I take the claim back, though, to note that on the whole, the books have not been received in this way. The Cinema books have generated many notable academic engagements, but these tend see the books either as footnotes to Deleuze’s more properly “philosophical” work, or in relation to Anti-Oedipus and A Thousand Plateaus. In the wider realm of film critical engagement, the Cinema books are not a recognizable point of reference in the way that Bazin’s What Is Cinema? continues to be. This is somewhat anecdotal, but in non-academic circles, I think one is still more likely to encounter Eisenstein’s “overtonal montage” or Tarkovsky’s “time-pressure” than terms like “movement-image” or “time-image,” still less their specific varieties.

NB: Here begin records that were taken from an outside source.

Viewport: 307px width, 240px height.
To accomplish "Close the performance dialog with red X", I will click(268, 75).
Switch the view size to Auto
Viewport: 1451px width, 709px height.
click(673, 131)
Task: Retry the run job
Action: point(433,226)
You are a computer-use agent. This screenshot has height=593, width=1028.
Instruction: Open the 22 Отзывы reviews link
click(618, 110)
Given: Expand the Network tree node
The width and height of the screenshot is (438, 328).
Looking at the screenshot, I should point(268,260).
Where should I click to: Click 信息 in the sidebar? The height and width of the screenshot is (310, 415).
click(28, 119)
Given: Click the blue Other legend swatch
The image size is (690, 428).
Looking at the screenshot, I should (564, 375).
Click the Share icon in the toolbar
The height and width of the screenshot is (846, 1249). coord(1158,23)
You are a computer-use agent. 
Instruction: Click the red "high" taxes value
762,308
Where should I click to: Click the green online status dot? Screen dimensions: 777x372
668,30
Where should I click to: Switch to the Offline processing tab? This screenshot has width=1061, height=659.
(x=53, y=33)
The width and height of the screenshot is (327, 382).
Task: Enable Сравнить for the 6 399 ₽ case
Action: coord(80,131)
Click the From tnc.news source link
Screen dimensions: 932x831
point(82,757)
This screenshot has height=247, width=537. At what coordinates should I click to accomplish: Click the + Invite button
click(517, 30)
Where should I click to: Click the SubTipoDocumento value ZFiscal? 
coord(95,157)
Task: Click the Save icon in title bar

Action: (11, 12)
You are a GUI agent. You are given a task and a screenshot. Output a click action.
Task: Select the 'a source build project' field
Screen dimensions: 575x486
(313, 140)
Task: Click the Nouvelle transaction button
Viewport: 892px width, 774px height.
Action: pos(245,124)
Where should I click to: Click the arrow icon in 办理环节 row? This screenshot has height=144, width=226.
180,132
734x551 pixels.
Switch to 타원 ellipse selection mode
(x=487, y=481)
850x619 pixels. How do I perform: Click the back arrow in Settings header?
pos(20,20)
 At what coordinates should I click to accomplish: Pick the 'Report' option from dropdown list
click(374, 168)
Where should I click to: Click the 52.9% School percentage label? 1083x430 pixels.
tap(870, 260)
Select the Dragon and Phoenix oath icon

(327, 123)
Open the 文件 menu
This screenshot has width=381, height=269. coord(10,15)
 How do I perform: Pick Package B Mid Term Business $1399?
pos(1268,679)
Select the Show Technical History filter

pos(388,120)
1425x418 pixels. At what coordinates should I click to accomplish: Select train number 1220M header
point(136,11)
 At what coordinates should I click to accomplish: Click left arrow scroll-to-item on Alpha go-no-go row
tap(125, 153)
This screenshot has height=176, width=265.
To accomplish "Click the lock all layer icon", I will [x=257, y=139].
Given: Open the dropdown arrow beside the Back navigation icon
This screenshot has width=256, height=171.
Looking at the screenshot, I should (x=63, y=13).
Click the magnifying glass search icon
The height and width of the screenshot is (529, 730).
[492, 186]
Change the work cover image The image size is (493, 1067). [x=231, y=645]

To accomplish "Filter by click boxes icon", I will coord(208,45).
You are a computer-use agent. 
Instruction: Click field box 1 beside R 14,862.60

So rather than exposit the Cinema books for those already interested in them, I will instead sketch out some of their organizing concepts, while trying to motivate their film-theoretical use with examples and illustrations. Specifically, I want to discuss what Deleuze in Cinema 2 calls “chronosigns.”
Time as Empirical Succession
To understand the function of these chronosigns, however, it’s first necessary to get a broad sense of Cinema 1. There, the big organizing principle is that in the movement-image regime, we have only an indirect image of time. In this regime, movement is what the cinema gives us directly, and it’s from movement that we infer or deduce the passage of time. Deleuze refers to the ancient philosophers’ definition of time as the number of movement. But in a way the reference is unnecessary, because this indirect view of time is the conventional one. It’s what we think of when we say chronological or clock time, whether that’s measured by the revolutions of the sun, the ticking of a mechanical watch, or the oscillations of a Cesium atom. Movies rarely measure time in so precisely quantitative a manner. But as in Dr. Mabuse, the Gambler (1922), where the movements of a briefcase and a stock market crash are linked by a criminal mastermind glancing at his pocket-watch, we see how time becomes intelligible only indirectly, and still depends on movement. Cinema 1 presents six different types of movement-images, the details of which I won’t go into here. The main thing to note is that no matter the type, we’re still dealing with an indirect image of time. In the movement-image regime of Cinema 1, time is viewed as an endless succession of nows—in terms of what Deleuze calls empirical succession.
At this point one might ask, well, what other view of time is there? If the movement-images of Cinema 1 give us an indirect image of time, then we should expect Cinema 2 to deal with direct images of time. And sure enough, Deleuze there introduces the seemingly odd notion of a “direct time-image.” We can easily understand what it means to see movement directly. But what does it mean to “see” time directly?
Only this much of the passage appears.